* **Data records**
_____

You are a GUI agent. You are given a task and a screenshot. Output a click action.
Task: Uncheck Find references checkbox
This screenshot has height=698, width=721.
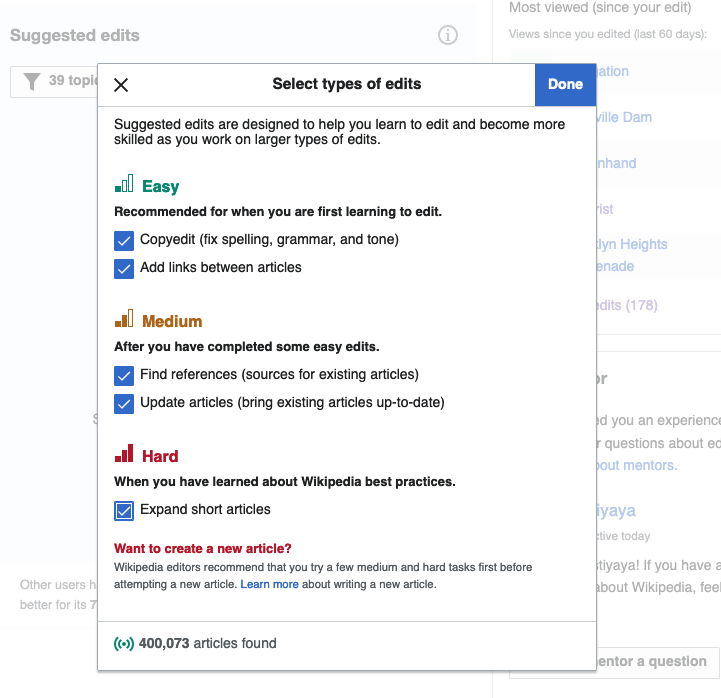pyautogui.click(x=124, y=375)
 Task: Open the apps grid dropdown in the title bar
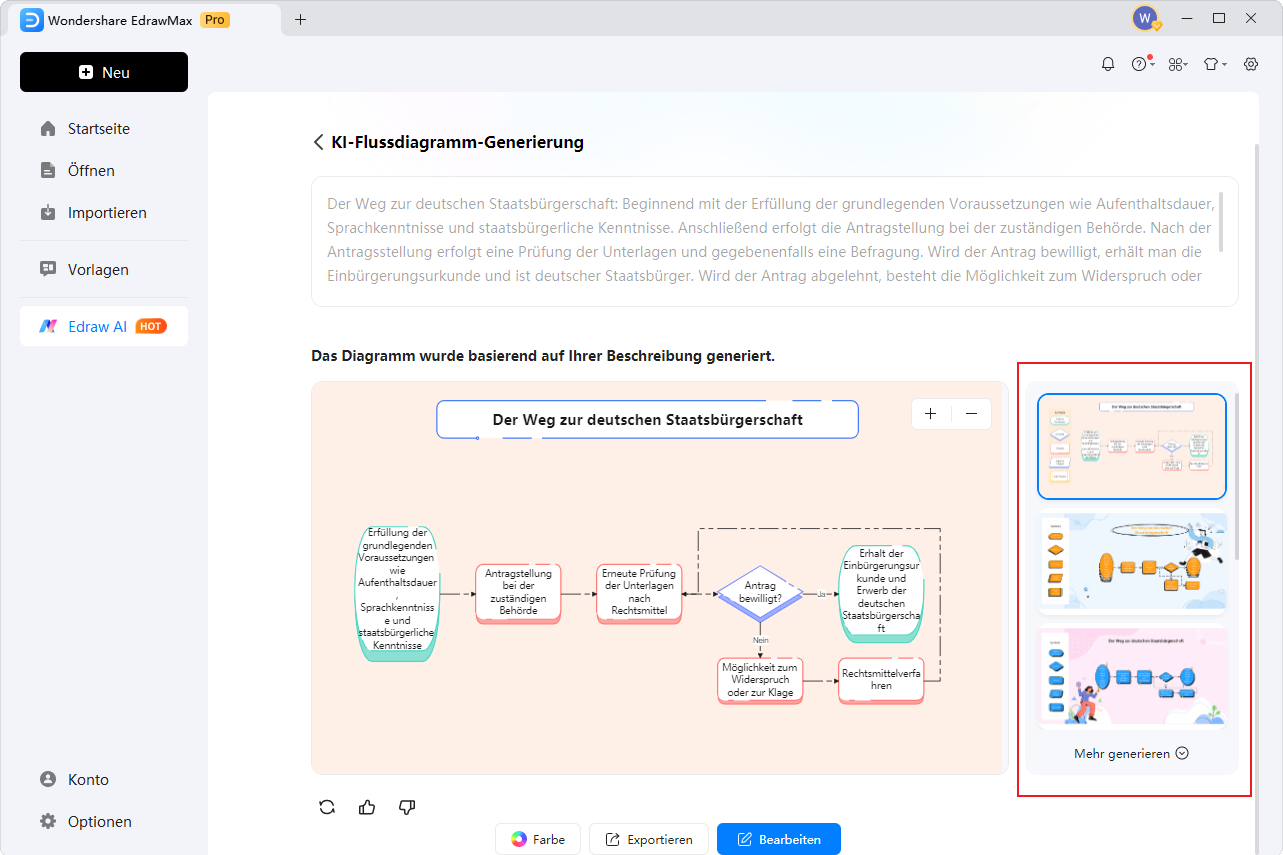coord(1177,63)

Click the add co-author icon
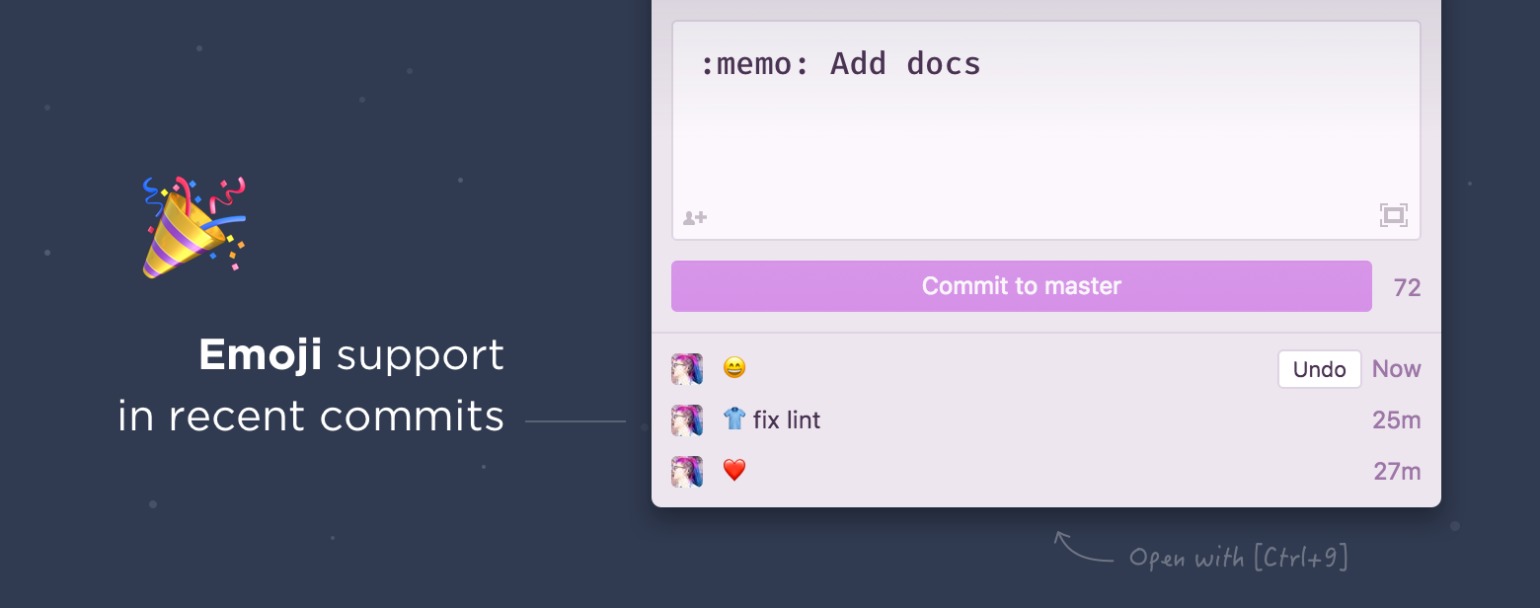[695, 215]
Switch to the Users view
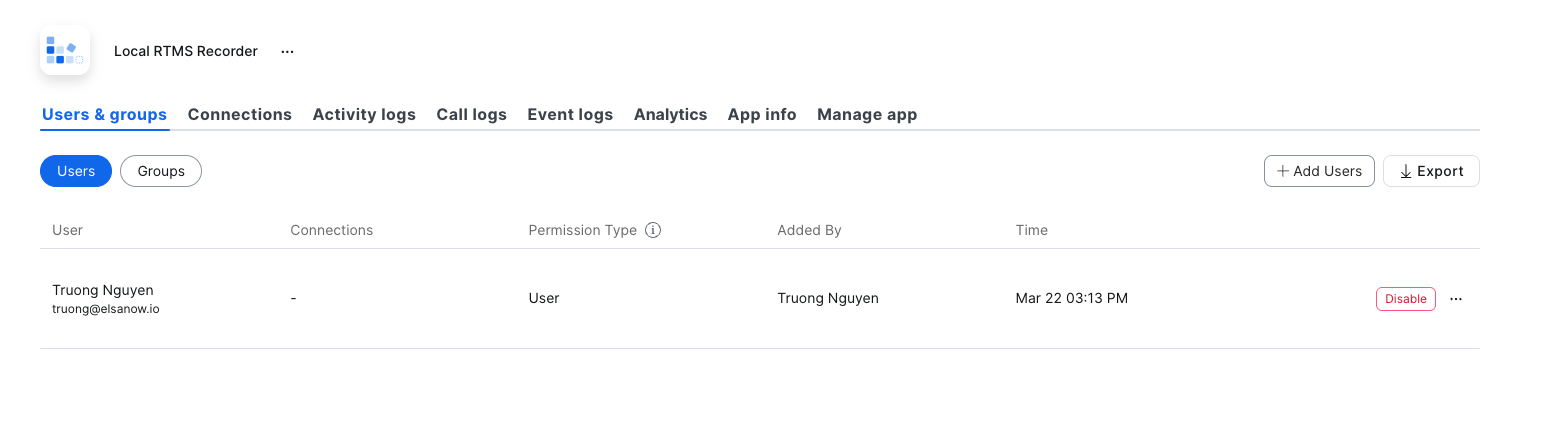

_____

* **Activity**
The job is to return the listing above exactly, minus its pictures.

* **Written response**
You are a GUI agent. You are given a task and a screenshot. Output a click action.
Task: Uncheck Find references checkbox
This screenshot has height=698, width=721.
pyautogui.click(x=124, y=375)
 Task: Open the apps grid dropdown in the title bar
coord(1177,63)

Click the add co-author icon
[695, 215]
Switch to the Users view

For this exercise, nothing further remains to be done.